Thursday, August 2, 2012

The Knife and The Belay Pin, the Pouch, and the Journal and Pencil

Today's first post reviews how Anne got a hold of that knife you see her wearing. Look for the post later tonight (I think around 9pm) about various little trinkets that Anne carries. These two posts are pretty short so I thought that they'd make a good single post length.

The Knife
            “You’ve got a knife, lad?” The boatswain, John, asked. Anne’s hand went to her belt and nodded, feeling the wooden handle in her palm. “Let’s see you use it then." Anne drew her blade and sawed away at the rope John had told her to cut.  “Where’d you get it?”
“Someone threw it into a wall.” Anne summarized as she drew her arm back and forth. It wasn’t a lie, the knife had been thrown, probably by a drunk thug, and had stuck in the wall of the inn she stayed at the night before. When no one came running after it, Anne pulled it out of the framework and made it her own. “Will it do?”
“It’ll do quite well, I think.” John caught the two pieces of rope and Anne stashed the knife back in her belt. The boatswain noted the ribbon that the cabin lad secured his new weapon with. “Got a girl back home, then?”
“What?” Anne looked at the boatswain with alarmed eyes and looked back at her knife. “Oh…erm…aye.” She lied, hoping that no one would question her too much about the few baubles she carried.

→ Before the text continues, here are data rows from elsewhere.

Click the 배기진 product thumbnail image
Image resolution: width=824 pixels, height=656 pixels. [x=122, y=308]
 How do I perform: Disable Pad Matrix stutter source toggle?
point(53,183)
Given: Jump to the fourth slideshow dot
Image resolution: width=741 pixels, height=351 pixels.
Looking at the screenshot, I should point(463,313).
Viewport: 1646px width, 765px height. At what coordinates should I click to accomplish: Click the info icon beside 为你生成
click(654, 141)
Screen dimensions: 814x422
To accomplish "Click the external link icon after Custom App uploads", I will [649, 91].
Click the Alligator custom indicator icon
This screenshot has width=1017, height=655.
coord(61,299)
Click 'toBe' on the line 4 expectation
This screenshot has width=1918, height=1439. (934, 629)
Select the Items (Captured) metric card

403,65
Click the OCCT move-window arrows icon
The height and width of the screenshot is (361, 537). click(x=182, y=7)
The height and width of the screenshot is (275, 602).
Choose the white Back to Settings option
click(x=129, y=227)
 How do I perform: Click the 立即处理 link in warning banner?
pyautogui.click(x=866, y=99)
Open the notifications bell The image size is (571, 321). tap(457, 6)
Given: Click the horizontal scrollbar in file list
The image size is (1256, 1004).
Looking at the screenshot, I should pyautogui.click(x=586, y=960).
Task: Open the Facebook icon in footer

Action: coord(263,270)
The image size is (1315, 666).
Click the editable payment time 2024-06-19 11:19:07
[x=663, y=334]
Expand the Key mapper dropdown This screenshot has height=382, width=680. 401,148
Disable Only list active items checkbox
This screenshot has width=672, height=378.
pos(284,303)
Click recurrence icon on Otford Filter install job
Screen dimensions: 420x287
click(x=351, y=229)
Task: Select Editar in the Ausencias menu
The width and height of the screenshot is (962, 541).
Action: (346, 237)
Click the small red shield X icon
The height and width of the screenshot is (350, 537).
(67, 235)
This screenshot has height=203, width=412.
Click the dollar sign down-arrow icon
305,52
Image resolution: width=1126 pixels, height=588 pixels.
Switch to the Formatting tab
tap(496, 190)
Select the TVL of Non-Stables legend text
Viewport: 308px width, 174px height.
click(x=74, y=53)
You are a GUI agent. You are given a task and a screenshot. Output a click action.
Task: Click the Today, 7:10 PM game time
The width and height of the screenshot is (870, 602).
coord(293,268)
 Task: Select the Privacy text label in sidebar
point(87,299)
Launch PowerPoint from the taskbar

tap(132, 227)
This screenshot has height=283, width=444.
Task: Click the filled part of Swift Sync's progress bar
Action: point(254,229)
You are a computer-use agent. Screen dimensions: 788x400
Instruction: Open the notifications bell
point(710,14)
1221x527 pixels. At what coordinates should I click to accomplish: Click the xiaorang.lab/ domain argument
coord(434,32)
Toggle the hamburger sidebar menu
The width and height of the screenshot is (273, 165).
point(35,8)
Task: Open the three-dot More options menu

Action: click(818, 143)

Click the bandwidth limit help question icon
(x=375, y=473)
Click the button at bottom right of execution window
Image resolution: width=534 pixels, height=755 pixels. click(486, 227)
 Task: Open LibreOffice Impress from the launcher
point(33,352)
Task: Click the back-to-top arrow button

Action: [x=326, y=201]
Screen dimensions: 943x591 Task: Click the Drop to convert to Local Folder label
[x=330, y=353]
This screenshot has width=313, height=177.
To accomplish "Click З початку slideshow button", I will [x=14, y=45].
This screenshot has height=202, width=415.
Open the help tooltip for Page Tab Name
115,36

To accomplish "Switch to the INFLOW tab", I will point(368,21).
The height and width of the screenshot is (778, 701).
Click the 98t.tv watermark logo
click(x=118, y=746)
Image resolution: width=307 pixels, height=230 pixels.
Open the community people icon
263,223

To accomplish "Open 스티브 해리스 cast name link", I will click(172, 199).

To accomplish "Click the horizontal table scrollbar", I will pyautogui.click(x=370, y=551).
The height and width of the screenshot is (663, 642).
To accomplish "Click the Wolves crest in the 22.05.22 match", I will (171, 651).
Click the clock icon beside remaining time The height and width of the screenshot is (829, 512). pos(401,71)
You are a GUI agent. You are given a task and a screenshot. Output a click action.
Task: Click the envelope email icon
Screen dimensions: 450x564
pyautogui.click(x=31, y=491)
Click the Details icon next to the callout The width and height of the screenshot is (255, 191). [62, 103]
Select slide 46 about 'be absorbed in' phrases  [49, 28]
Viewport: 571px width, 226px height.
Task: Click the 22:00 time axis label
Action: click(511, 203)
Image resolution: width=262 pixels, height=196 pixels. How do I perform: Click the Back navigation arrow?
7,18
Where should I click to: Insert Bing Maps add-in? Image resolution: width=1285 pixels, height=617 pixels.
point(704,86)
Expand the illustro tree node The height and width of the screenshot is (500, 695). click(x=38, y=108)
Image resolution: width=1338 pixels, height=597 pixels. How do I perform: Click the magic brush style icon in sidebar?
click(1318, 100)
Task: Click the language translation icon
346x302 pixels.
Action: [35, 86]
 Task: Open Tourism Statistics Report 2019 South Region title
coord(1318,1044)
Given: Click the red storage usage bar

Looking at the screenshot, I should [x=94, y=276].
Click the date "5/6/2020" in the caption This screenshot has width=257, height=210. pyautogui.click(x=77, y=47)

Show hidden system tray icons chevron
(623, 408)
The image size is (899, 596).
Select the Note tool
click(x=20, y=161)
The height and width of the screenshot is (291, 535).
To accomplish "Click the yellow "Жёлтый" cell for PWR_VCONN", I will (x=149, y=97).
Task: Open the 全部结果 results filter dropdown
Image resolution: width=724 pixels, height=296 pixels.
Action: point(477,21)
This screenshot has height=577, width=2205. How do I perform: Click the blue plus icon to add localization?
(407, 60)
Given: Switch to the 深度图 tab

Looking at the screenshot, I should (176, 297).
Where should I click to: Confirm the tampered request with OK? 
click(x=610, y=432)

The Belay Pin, the Pouch, and the Journal and Pencil
Captain Frobisher’s papers were a mess. How the man had managed to keep the ship running with everything out of order, Anne couldn't fathom. She spent a good hour just putting everything in order and another two hours deciphering the captain’s haphazard scrawl and spelling. Everything needed to be re-logged into the leather bound journal she had found at the bottom of the writing desk. Captain Frobisher, while an accomplished sailor to say the least, was absolute rubbish when it came to keeping track in documentation.
A severe hand cramp caused Anne to put a pause in her copy work. She folded the page she had stopped writing at. Carefully she slid the journal and pencil into the pouch Stretch the sail maker had helped her to sew out of some old clothes. It wasn't as if Anne didn't already know how to sew, but if she was going to try and act like a boy she wanted to at least seem ignorant of sewing. 
The sound of the boatswain’s whistle “all hands on deck” resounded round the ship and sent Anne running out of the captain’s room. Before Anne knew it the crew where all rushing at her and she leap up among the rigging, not stopping her climb until she reached the crow's nest. She didn't come down until the men promised not to haze her any more and went back about their work.
No one noticed that during the next week they were short one belaying pin, or if anyone did notice the appearance of the new item on “Andrew’s” belt, none of the sailors said anything. Even if she did have a knife, Anne felt it was better to be safe than sorry.

Come back around 9pm!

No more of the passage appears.